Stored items
▼▼▼
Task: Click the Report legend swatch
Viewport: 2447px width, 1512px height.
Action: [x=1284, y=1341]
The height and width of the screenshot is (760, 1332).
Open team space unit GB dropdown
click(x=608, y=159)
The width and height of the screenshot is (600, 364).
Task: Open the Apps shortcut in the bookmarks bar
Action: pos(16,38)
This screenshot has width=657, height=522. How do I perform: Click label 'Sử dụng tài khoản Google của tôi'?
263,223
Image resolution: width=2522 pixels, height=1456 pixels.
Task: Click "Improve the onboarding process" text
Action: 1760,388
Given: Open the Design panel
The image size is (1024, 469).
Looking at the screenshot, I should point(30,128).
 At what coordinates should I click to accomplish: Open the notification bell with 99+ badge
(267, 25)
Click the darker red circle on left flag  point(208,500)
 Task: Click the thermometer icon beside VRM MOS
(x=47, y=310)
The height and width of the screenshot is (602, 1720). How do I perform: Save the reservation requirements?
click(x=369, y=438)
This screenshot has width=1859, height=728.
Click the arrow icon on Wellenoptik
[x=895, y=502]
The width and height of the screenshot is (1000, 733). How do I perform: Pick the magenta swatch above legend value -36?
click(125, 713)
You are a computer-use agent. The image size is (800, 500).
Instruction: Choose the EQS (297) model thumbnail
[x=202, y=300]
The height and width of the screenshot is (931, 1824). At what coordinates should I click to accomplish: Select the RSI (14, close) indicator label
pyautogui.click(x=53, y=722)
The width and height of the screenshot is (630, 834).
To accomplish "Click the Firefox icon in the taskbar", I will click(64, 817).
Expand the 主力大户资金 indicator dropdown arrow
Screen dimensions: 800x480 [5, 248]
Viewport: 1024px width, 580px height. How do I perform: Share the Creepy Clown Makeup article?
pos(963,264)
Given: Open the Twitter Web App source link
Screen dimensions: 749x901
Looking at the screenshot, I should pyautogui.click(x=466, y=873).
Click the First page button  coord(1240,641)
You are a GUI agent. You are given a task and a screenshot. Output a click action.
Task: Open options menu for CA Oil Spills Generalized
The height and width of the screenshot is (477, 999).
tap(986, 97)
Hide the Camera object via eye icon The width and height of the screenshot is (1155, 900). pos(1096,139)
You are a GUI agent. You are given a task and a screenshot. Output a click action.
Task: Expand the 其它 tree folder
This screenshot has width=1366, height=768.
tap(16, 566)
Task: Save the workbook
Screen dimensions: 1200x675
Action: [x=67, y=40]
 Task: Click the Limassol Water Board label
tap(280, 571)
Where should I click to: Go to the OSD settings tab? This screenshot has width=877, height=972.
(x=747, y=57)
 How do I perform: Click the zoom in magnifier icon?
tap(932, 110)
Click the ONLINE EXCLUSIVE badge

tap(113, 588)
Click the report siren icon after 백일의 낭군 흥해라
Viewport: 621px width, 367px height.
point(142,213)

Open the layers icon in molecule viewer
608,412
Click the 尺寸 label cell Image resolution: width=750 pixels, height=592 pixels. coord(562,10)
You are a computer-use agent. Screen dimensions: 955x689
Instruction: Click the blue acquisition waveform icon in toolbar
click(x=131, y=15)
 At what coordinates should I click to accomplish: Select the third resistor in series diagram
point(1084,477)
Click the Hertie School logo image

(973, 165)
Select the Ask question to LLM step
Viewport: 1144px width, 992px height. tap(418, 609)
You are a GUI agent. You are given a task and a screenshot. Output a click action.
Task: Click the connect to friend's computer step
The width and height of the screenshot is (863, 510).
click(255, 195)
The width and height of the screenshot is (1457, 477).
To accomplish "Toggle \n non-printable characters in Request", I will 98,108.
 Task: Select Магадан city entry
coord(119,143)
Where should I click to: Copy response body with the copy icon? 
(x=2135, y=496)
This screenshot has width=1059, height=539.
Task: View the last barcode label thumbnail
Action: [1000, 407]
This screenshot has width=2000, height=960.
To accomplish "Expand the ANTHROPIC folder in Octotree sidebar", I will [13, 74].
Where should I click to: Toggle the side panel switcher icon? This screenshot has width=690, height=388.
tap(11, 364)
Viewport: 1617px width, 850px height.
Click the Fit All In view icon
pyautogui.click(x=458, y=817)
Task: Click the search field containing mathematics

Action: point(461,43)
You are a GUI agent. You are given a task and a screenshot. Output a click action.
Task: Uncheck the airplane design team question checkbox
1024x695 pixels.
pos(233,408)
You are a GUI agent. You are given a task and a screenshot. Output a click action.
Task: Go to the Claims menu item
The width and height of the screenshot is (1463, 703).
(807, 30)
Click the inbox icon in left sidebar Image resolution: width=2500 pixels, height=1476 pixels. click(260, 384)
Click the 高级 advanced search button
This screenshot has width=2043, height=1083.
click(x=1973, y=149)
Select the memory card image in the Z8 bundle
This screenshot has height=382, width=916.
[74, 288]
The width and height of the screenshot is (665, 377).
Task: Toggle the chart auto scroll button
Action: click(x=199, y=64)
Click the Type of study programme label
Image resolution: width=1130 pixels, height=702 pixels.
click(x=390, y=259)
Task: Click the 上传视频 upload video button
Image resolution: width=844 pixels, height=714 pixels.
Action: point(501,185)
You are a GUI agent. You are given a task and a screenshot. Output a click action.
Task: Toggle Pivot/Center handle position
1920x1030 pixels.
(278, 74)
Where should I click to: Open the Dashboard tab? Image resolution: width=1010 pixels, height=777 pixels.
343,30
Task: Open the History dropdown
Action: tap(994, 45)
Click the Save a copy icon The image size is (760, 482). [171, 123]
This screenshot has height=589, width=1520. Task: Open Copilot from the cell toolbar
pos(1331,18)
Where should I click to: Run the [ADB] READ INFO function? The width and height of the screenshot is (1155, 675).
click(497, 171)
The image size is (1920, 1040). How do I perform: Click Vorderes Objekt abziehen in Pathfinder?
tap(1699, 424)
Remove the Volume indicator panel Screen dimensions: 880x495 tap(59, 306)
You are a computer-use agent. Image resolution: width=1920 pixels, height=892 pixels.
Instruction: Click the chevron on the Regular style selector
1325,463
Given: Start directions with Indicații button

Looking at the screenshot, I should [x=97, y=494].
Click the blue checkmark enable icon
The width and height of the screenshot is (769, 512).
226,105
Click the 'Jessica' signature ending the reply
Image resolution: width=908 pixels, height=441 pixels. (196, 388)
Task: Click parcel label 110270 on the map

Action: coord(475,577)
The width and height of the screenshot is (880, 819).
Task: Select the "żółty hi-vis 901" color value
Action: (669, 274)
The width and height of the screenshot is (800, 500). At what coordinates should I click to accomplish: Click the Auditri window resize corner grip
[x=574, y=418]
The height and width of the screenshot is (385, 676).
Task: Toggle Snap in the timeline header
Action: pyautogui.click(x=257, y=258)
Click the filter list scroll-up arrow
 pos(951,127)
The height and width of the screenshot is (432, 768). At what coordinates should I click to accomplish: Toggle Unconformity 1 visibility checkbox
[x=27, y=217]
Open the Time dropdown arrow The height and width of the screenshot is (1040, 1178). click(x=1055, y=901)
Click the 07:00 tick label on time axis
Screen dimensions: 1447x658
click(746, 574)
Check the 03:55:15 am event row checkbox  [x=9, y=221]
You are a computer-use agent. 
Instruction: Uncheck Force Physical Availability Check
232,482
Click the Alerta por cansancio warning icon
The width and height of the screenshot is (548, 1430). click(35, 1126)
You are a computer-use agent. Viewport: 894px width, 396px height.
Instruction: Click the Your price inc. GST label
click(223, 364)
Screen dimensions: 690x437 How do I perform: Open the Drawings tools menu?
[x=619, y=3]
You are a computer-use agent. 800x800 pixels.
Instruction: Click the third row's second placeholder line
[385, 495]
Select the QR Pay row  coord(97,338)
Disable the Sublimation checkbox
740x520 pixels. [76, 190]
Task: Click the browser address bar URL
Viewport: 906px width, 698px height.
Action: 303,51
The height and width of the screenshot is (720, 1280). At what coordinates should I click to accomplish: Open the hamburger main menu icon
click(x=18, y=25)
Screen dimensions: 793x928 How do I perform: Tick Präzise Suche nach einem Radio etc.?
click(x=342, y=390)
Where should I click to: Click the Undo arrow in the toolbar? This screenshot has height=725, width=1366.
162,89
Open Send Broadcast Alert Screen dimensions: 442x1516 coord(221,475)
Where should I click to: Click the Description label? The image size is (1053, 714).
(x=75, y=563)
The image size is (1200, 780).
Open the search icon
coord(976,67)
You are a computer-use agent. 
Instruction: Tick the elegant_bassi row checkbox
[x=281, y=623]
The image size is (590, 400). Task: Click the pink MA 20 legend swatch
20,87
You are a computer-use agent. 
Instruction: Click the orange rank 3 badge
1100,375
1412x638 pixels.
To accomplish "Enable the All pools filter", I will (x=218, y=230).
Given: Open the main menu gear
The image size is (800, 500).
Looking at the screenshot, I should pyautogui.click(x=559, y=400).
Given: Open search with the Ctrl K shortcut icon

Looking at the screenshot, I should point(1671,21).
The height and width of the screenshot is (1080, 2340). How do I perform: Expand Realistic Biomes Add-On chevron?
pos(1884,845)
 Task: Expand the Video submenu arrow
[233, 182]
▲▲▲
## THE PROBLEM
Copy the lines above exactly. Start with the line containing "1920x1030 pixels.", end with the line containing "You are a computer-use agent. Image", and include both.

## WRITTEN SOLUTION
1920x1030 pixels.
(278, 74)
Where should I click to: Open the Dashboard tab? Image resolution: width=1010 pixels, height=777 pixels.
343,30
Task: Open the History dropdown
Action: tap(994, 45)
Click the Save a copy icon The image size is (760, 482). [171, 123]
This screenshot has height=589, width=1520. Task: Open Copilot from the cell toolbar
pos(1331,18)
Where should I click to: Run the [ADB] READ INFO function? The width and height of the screenshot is (1155, 675).
click(497, 171)
The image size is (1920, 1040). How do I perform: Click Vorderes Objekt abziehen in Pathfinder?
tap(1699, 424)
Remove the Volume indicator panel Screen dimensions: 880x495 tap(59, 306)
You are a computer-use agent. Image resolution: width=1920 pixels, height=892 pixels.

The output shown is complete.